将两个数据框中的行与最近点连接起来
Joining rows from two dataframes with the closest point
嗨,我是 spark 的新手,我不确定如何处理这个问题。
我有 2 个表(为了便于解释而小得多):
答:Weather Data
B:travel data
我需要通过在同一天开始旅行时找到最近的车站来加入这些表格,并在旅行结束时执行相同的操作。所以最后我得到了旅行开始时和旅行结束时气象站的所有天气数据,每次旅行只有一行来自最近的气象站的数据。
我已经用 geopandas 和 udf 做了类似的事情,但它更容易,因为我正在寻找拦截。像这样:
def find_state_gps(lat, long):
df = gdf_states.apply(lambda x: x["NAME"] if x["geometry"].intersects(Point(long,lat)) else None, axis =1)
idx = df.first_valid_index()
value = df.loc[idx] if idx is not None else "Not in USA territory"
return(value)
state_gps = udf(find_state_gps, StringType())
这次我不知道如何处理逻辑。
我也尝试过执行此查询,但没有成功。
query = "SELECT STATION,\
NAME,\
LATITUDE,\
LONGITUDE,\
AWND,\
p.id_trip,\
p.Latitude,\
p.Longitude,\
p.startDate,\
Abs(p.latitude-LATITUDE)**2 + Abs(p.Longitude-LONGITUDE)**2\
AS dd\
FROM df2\
CROSS JOIN (\
SELECT id AS id_trip,\
station_id,\
Latitude,\
Longitude,\
startDate\
FROM df1\
) AS p ON 1=1\
ORDER BY dd"
并得到以下错误:
解析异常:
不匹配的输入 '2' 期望 {, ';'}(第 1 行,位置 189)
最后我想要这样的东西,没有重复的旅行。
id
started_date
finish_date
finished
weather_station_start
weather_station_end
more columns about weather for starting and ending trip locations
1
bim
baz
bim
baz
bim
bim
2
bim
baz
bim
baz
bim
bim
非常感谢你们的帮助。
我稍微更改了您的示例数据,因为所有站点的坐标都相同:
travel_data = spark.createDataFrame(
[
('0','2013-06-01','00:00:01','-73.98915076','40.7423543','40.74317449','-74.00366443','2013-06-01')

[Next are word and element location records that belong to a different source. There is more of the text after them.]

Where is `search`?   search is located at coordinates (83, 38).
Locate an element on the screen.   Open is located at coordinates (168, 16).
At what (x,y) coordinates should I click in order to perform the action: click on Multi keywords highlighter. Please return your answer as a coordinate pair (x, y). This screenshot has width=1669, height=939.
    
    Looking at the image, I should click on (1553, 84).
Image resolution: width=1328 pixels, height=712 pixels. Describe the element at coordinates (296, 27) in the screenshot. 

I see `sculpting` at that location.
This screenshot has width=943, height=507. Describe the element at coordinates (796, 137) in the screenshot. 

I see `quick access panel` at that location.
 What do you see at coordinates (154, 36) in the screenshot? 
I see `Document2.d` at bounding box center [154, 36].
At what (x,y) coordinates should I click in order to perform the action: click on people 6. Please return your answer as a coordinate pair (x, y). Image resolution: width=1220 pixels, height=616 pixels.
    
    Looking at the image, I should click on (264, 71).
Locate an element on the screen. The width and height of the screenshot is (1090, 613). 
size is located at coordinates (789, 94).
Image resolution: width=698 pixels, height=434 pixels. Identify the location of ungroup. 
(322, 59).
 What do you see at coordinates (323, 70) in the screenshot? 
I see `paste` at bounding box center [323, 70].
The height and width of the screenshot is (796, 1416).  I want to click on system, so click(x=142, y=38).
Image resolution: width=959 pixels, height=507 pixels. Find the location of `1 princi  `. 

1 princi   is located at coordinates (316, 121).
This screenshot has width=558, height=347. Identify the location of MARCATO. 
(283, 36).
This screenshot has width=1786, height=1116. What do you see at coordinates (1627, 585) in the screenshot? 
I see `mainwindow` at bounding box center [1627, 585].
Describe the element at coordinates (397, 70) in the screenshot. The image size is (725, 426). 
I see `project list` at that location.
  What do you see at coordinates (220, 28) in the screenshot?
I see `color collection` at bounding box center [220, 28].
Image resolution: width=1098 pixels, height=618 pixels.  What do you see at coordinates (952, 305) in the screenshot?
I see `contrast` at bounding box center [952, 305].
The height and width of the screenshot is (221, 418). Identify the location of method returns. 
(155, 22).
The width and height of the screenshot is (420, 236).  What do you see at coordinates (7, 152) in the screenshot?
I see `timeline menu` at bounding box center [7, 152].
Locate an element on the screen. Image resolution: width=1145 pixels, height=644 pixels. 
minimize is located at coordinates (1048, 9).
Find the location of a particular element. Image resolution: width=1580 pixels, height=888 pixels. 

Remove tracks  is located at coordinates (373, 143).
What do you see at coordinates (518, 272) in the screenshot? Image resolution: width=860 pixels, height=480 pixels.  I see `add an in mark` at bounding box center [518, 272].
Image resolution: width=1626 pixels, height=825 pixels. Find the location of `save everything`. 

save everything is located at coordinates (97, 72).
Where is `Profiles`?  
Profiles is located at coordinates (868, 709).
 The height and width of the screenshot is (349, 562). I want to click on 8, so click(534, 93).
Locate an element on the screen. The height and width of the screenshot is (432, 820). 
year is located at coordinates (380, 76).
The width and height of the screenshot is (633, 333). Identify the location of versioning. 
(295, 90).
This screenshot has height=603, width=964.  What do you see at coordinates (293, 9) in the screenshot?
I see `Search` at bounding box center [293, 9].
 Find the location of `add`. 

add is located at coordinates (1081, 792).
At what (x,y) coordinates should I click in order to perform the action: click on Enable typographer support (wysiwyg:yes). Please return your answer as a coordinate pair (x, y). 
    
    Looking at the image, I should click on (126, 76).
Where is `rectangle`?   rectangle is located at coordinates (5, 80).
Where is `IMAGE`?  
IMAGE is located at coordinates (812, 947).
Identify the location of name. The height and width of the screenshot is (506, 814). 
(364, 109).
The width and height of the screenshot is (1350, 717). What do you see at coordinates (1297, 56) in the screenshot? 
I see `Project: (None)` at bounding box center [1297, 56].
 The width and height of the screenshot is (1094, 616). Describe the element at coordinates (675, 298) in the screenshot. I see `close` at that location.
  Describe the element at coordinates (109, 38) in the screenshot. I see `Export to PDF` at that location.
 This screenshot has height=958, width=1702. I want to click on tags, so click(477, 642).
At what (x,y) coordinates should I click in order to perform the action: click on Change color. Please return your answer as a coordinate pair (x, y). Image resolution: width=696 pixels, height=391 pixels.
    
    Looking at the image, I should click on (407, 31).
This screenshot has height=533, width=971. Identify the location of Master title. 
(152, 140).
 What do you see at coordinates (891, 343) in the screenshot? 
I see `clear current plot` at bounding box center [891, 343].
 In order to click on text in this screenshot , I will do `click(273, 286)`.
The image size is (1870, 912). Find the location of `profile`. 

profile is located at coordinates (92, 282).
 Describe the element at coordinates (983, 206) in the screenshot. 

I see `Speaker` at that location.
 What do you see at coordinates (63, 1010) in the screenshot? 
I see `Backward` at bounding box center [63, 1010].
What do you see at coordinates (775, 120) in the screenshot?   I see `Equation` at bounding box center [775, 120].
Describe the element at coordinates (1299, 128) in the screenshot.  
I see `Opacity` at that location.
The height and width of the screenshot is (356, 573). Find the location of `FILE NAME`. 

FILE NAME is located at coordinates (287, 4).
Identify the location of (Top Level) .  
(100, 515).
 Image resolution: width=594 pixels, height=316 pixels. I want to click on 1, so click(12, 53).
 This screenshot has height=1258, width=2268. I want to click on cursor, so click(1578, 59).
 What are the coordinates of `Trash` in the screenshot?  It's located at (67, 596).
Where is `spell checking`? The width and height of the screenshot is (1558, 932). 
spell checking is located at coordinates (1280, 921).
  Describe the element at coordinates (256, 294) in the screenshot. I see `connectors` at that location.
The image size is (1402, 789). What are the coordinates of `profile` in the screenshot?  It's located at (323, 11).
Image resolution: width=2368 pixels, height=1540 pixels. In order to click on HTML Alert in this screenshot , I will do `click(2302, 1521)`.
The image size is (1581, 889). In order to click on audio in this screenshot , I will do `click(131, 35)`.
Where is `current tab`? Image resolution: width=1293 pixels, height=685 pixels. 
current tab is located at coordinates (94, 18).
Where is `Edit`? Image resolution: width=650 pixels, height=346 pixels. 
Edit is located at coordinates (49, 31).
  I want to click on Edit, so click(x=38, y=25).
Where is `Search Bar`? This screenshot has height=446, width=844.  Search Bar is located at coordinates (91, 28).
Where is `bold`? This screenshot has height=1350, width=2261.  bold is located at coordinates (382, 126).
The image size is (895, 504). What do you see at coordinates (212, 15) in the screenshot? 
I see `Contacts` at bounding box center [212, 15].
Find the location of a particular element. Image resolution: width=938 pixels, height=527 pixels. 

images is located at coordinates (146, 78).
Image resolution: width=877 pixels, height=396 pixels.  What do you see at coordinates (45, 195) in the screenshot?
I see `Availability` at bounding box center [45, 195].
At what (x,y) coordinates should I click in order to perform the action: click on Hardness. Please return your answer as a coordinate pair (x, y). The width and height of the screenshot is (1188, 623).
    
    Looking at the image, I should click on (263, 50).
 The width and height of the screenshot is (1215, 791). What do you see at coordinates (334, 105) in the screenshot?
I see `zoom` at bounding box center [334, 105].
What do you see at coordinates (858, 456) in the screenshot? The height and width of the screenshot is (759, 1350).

,('1','2013-06-01','00:00:08','-73.98915076','40.7423543','40.74317449','-74.00366443','2013-06-01')
,('2','2013-06-01','00:00:44','-73.99595065','40.69512845','40.69512845','-73.99595065','2013-06-01')
,('3','2013-06-01','00:01:04','-73.98758561','40.73524276','40.6917823','-73.9737299','2013-06-01')
,('4','2013-06-01','00:01:22','-74.01677685','40.70569254','40.68926942','-73.98912867','2013-06-01')
], ['id','startDate','startTime','Longitude','Latitude','end station latitude','end station longitude','stopdate']
)
weather_data = spark.createDataFrame(
[
('USINYWC0003','WHITE PLAINS 3.1 NNW 3, NY US','41.0639','-73.7722','71','2013-06-01','','','','','')
,('USINYWC0002','WHITE PLAINS 3.1 NNW 2, NY US','41.0638','-73.7723','71','2013-06-02','','','','','')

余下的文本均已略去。